Measuring Health Insurance Subsidies’ Success

NEW YORK TIMES: …The impact of the law appears most clearly in the shrinking number of uninsured Americans. In 2014, the number of people without health insurance coverage fell to 36 million from 44.8 million in 2013, a decline of nearly 20 percent, according to data released this week by the National Center for Health Statistics…

The law has also, by many accounts, contributed to a significant slowdown in the growth of national health spending and the cost of Medicare, a pacesetter whose influence extends far beyond its 55 million beneficiaries. No one can say for sure whether the trend will continue, or how much of it is attributable to the health care law.
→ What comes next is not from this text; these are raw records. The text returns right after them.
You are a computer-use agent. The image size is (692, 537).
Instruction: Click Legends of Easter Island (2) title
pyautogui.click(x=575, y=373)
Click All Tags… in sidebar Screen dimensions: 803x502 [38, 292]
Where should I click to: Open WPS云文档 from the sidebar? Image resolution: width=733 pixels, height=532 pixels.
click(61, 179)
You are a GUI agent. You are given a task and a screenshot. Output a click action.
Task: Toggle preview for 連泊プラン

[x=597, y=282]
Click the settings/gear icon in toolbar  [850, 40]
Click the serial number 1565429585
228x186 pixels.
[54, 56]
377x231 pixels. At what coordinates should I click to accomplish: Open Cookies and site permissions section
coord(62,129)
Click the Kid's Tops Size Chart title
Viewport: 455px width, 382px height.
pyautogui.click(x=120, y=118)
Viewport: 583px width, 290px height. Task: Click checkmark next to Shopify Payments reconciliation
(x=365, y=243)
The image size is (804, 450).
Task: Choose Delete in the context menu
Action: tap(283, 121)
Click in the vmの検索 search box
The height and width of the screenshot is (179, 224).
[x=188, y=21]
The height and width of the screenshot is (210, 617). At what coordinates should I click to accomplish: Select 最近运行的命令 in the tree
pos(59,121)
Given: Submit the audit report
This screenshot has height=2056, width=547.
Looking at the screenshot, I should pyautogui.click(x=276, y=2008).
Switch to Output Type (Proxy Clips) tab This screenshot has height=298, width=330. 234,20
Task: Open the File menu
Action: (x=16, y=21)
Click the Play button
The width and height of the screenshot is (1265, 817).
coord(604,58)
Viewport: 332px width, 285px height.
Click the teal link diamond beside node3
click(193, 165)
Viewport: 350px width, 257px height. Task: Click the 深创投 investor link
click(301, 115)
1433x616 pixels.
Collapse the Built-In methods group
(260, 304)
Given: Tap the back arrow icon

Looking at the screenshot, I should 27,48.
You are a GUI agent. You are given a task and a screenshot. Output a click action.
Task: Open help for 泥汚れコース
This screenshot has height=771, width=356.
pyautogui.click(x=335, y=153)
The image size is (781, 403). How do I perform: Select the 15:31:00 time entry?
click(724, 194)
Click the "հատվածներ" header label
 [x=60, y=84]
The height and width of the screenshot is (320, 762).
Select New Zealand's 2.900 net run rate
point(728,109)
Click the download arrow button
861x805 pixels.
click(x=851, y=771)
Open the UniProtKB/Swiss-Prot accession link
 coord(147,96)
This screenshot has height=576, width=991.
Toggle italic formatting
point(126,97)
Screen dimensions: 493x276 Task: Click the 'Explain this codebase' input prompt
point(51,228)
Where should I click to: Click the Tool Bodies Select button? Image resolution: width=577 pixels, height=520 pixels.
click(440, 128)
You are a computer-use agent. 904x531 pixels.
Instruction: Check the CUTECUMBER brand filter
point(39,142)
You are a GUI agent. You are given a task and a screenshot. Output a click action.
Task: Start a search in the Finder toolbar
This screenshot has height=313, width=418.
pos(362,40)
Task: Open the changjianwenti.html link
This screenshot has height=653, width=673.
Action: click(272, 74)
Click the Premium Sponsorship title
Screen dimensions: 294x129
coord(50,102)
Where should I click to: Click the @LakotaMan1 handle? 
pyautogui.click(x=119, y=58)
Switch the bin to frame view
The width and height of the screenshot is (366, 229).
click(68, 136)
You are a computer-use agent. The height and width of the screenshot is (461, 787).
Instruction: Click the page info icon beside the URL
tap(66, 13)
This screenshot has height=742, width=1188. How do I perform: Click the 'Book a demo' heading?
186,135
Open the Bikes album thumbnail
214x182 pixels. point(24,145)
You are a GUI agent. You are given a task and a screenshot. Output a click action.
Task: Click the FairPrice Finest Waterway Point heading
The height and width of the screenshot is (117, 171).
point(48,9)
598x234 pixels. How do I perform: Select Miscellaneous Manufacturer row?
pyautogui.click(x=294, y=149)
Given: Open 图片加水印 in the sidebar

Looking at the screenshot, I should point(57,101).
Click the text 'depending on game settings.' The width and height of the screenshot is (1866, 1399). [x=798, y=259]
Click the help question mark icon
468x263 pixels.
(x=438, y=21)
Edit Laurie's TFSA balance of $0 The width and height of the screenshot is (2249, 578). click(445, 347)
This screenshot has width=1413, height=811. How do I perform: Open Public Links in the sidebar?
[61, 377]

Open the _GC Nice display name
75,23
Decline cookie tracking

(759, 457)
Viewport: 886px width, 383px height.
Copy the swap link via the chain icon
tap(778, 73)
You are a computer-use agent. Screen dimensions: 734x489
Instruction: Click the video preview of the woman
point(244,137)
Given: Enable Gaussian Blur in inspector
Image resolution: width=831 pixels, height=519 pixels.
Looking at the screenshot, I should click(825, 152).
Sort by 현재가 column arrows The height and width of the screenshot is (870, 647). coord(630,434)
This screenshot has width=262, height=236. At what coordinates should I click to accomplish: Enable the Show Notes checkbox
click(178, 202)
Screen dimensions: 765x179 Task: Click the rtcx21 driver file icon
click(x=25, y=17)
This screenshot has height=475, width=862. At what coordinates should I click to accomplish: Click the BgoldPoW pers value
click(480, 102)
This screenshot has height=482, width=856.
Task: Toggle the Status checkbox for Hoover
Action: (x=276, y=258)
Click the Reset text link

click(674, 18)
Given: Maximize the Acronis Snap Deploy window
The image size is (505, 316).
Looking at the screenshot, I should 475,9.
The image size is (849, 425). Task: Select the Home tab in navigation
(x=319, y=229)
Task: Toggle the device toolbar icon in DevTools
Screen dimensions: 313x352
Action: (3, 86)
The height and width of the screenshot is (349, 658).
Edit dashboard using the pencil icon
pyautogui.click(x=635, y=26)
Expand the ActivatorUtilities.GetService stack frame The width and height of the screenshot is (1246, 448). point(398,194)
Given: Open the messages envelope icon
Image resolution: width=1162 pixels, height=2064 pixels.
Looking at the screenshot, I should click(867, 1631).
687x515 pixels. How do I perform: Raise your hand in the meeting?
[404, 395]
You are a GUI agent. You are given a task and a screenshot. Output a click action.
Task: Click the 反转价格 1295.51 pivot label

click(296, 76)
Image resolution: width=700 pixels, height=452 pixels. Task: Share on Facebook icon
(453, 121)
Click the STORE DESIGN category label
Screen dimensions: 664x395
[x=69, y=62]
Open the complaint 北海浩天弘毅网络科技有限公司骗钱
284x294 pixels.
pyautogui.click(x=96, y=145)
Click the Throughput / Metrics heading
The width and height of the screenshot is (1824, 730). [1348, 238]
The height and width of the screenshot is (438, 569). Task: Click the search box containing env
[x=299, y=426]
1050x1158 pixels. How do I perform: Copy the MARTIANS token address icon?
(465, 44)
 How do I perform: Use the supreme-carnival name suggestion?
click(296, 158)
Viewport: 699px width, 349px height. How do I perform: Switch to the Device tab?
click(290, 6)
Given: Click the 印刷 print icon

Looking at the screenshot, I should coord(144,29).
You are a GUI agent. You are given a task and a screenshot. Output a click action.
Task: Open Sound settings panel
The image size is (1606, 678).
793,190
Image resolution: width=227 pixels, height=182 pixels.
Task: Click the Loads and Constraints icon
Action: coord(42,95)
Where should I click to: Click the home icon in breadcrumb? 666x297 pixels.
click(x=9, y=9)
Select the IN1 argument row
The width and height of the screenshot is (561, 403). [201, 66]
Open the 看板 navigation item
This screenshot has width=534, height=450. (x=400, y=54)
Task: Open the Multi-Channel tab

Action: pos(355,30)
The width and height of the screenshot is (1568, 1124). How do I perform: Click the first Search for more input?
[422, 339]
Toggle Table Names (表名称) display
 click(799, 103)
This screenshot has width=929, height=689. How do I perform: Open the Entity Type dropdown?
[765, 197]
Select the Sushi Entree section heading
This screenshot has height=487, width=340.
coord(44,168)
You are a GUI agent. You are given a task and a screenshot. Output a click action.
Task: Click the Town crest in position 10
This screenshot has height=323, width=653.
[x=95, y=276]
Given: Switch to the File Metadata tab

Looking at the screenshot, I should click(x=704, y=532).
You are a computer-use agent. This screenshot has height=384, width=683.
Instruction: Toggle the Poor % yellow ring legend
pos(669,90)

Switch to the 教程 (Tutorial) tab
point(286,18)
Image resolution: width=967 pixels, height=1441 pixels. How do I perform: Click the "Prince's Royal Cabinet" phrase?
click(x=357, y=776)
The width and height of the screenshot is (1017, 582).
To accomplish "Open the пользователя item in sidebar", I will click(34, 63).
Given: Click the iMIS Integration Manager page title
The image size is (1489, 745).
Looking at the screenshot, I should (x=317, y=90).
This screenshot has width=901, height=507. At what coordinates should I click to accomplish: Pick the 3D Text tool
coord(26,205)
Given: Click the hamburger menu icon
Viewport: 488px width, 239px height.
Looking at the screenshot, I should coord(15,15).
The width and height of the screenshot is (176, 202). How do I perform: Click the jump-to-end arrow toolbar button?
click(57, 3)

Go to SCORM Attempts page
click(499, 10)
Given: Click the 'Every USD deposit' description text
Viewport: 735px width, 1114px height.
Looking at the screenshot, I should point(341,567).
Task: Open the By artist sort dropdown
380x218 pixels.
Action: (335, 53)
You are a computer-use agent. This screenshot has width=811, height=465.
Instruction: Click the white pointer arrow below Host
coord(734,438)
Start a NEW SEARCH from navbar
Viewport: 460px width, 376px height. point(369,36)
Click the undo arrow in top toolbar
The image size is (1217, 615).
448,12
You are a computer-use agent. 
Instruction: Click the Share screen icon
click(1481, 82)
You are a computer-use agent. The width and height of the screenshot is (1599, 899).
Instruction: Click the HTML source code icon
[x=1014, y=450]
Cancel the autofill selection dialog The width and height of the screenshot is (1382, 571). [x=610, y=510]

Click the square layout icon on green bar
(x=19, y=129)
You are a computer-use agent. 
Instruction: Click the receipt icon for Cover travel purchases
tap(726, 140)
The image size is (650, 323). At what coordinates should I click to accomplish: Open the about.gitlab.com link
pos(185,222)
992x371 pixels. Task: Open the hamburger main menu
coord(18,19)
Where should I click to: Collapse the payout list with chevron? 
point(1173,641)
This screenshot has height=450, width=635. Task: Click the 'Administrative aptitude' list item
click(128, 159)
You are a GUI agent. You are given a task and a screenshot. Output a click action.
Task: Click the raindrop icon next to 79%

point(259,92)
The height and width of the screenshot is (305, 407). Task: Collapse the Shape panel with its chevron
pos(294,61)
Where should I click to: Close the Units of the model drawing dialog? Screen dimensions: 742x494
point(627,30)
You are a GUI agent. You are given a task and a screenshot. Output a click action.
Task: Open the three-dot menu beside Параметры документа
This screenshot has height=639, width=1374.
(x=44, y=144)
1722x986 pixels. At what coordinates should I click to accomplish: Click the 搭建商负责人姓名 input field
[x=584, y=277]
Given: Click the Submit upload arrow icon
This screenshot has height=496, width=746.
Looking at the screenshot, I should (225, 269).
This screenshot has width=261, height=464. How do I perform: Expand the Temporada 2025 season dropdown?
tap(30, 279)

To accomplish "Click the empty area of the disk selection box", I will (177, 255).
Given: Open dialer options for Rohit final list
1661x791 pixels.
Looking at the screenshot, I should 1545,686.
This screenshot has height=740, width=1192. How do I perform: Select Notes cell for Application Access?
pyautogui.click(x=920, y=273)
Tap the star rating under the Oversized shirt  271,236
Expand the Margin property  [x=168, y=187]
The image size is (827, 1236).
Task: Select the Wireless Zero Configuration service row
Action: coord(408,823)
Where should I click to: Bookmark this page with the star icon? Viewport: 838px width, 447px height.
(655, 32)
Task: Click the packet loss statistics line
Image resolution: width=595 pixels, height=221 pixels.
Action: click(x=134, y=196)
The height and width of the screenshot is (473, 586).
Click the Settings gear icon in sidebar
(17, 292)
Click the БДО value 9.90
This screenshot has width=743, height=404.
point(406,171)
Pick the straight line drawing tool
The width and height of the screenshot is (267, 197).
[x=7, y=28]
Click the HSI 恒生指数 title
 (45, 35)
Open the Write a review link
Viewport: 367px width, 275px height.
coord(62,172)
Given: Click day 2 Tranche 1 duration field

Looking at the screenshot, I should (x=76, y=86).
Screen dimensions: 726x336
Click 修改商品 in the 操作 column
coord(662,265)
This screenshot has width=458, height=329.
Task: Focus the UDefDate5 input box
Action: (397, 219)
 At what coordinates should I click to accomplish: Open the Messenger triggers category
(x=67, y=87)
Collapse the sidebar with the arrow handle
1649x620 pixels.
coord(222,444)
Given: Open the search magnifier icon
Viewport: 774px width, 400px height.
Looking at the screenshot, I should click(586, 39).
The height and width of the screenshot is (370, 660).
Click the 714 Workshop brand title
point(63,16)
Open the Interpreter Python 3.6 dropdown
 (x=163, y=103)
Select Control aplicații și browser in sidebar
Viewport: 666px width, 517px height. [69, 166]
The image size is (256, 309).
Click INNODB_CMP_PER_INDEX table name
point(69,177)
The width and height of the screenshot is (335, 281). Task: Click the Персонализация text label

And industry executives said the law had fostered a revolution in the delivery of health care, encouraging hospitals large and small to increase the coordination of care and the use of electronic medical records while minimizing the readmission of patients who have been discharged. Doctors and hospitals have accepted that they will be rewarded or penalized for the quality of care they provide: their ability to keep people healthy. Medicare and private insurers have adopted a dizzying array of “quality metrics.”… (more)

EDITOR:
This is a thorough treatment of the pros and cons of Affordable Care Act, a/k/a “Obamacare.” It deserves thorough reading.

If the two parties will work together, as they recently did with the Pacific Trade Pact authority, there are improvements to the law that will better serve the public.

At the time of enactment, the freak election of a Republican who opposed enactment to replace the deceased Senator Ted Kennedy, who so favored reform, made it necessary for the Senate to accept in total the House version without expected modifications and refinements that otherwise would have taken place in committee.